A Liège aussi, on a accepté les conditions un peu à pas forcé. Les communes ont la particularité d’être obligées de prévoir des budgets à l’équilibre. «D’une part, nous avions besoin de cet argent, concède le bourgmestre Willy Demeyer (PS). D’autre part, nous n’avions pas une énorme marge de manœuvre. (…) Nous sommes au maximum de toutes les taxes possibles, augmenter les taux additionnels de l’impôt sur les personnes physiques serait injuste pour les Liégeois.» Le socialiste déplore un «sous-financement chronique de la centralité», exposant que Liège, territoire dense, héberge 200.000 âmes mais rend service à 600.000 citoyens quotidiennement.
C’est là tout le mal de la Wallonie des villes, note par ailleurs le professeur en finances des pouvoirs locaux à l’UCLouvain, Jean Hindriks. «Le mécanisme de dotation régionale implique que les villes reçoivent des bonus en fonction de leur population.

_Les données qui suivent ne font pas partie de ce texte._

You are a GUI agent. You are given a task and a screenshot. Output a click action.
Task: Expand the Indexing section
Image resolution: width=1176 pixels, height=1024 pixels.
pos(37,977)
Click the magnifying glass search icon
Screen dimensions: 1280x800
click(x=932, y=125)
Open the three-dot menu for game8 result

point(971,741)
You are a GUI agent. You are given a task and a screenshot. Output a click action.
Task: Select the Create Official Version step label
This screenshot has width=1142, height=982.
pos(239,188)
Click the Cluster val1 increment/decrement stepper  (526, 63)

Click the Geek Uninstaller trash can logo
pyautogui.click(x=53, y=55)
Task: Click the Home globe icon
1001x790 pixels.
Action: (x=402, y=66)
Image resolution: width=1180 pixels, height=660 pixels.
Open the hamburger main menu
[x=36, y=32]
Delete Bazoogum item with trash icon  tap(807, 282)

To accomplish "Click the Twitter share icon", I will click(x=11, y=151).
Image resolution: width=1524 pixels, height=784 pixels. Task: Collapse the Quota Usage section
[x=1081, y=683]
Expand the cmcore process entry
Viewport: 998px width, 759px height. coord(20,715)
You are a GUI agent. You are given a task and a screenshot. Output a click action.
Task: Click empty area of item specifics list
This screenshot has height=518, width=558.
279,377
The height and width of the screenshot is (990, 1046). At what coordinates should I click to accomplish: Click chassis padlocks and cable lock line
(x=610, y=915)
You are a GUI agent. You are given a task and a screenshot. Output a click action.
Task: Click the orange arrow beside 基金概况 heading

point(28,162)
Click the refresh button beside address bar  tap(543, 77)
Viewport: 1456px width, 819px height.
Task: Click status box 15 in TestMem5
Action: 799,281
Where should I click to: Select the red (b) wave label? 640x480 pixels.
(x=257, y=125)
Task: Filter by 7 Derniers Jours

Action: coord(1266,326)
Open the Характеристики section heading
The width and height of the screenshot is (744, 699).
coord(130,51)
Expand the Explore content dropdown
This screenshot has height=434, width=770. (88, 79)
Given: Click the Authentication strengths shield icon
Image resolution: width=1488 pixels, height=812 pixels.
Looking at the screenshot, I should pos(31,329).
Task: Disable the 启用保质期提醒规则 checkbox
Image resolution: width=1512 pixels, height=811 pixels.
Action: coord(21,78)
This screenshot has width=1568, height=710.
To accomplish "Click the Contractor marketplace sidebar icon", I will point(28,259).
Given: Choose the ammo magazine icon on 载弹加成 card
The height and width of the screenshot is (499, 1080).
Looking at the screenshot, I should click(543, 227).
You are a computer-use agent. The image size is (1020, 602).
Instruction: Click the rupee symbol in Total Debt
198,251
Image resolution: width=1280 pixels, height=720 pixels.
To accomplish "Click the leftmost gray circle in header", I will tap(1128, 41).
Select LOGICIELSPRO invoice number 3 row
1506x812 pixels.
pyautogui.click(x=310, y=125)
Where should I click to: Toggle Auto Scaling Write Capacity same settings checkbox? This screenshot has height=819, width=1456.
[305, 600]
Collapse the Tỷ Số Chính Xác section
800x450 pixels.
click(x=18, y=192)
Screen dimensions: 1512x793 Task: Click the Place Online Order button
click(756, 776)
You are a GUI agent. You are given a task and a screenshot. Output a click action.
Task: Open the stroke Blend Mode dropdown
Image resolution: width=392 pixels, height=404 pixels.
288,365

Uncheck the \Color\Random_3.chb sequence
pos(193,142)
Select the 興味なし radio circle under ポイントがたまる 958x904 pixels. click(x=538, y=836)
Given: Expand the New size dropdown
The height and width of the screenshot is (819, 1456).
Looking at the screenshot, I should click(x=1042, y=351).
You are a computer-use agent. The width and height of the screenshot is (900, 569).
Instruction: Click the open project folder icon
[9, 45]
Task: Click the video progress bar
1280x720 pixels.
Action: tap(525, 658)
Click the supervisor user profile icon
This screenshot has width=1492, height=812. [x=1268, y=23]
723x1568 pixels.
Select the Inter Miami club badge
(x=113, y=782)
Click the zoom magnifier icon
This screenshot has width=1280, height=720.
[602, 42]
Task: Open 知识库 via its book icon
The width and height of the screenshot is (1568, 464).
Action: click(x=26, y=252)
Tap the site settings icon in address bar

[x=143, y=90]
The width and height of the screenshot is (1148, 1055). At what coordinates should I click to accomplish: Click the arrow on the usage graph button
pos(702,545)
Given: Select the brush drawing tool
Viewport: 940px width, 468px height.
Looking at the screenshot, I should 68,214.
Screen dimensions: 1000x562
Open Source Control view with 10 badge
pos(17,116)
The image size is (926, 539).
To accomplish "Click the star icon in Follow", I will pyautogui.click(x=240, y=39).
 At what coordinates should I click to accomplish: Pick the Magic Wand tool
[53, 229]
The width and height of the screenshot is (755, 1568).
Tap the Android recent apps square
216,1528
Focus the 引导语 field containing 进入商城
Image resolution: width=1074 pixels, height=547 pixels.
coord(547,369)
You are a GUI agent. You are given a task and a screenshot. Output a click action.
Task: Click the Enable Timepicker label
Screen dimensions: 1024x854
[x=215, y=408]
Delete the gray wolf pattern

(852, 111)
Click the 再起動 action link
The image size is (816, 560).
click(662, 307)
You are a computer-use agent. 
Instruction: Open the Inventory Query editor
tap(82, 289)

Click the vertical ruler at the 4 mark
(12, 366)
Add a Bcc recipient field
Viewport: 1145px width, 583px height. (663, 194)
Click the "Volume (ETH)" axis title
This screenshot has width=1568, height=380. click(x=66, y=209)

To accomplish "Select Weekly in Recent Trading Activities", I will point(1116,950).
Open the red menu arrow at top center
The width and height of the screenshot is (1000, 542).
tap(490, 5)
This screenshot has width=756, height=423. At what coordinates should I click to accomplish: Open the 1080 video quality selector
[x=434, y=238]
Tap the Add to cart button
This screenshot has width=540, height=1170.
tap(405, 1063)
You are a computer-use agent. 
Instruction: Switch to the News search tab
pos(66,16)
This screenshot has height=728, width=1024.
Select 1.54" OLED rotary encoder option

Or, depuis plus de dix ans, on observe un phénomène d’étalement urbain. Les villes se vident de leurs employés», qui préfèrent habiter la périphérie, créant ainsi un manque-à-gagner sur l’impôt des personnes physiques pour les municipalités. Idem pour les précomptes immobiliers qui sont de plus en plus rentables en périphérie alors que les habitations en agglomération ne connaissent pas la même inflation.
Pas de résistance, sauf à Mons peut-être
En échange de cette bulle d’oxygène, les trois grandes villes wallonnes sont donc amenées à faire le tri dans leurs dépenses. Mais la résistance à ce que d’aucun décrivent comme une «politique d’austérité» n’est pas dans les plans pour autant. «On n’est pas encore dans une stratégie de lutte avec la région, assure le cabinet Dermine. Nous n’avons pas encore fait nos prévisions budgétaires. Mais la convention (du prêt Oxygène) demande de pousser les redevances et les taxes communales. Le bourgmestre a mis un halte-là sur ce point. L’enjeu, c’est de faire revenir la population active avec de bons revenus sur notre territoire.»
A Mons, où la majorité «laboratoire» PS-PTB-Ecolo présentera sa déclaration de politique communale ce jeudi, on promet de poursuivre les investissements. «Avec ou sans accord du CRAC, n’en déplaise à la Région, la majorité de nos engagements pourront être tenus, assure Maxime Pourtois (PS) dans l’Avenir ce mercredi matin. Nous sentons la volonté gouvernementale de nous étouffer, de nous dicter notre politique mais nous pouvons l’affirmer aujourd’hui : cette mandature ne sera ni vide ni paralysée.» Le collège montois rencontre d’ailleurs le Crac ce vendredi pour négocier la fin de la staturisation des fonctionnaires communaux, notamment.
A Liège, Willy Demeyer (accompagné d’un collège MR-Les Engagés) fait preuve de moins de véhémence à l’encontre du projet budgétaire régional. Le budget n’est pas encore voté, mais une augmentation des taxes sur les spectacles ou de certaines redevances sera envisagée.
Entre le marteau d’une politique régionale qui a fait de la rigueur budgétaire son leitmotiv et l’enclume des impôts déjà élevés, c’est là que se trouvent les villes wallonnes. «On ne rentre pas en résistance, répète le cabinet Dermine à Charleroi, mais le gouvernement wallon va devoir constater l’effet de sa politique sur les grandes villes.»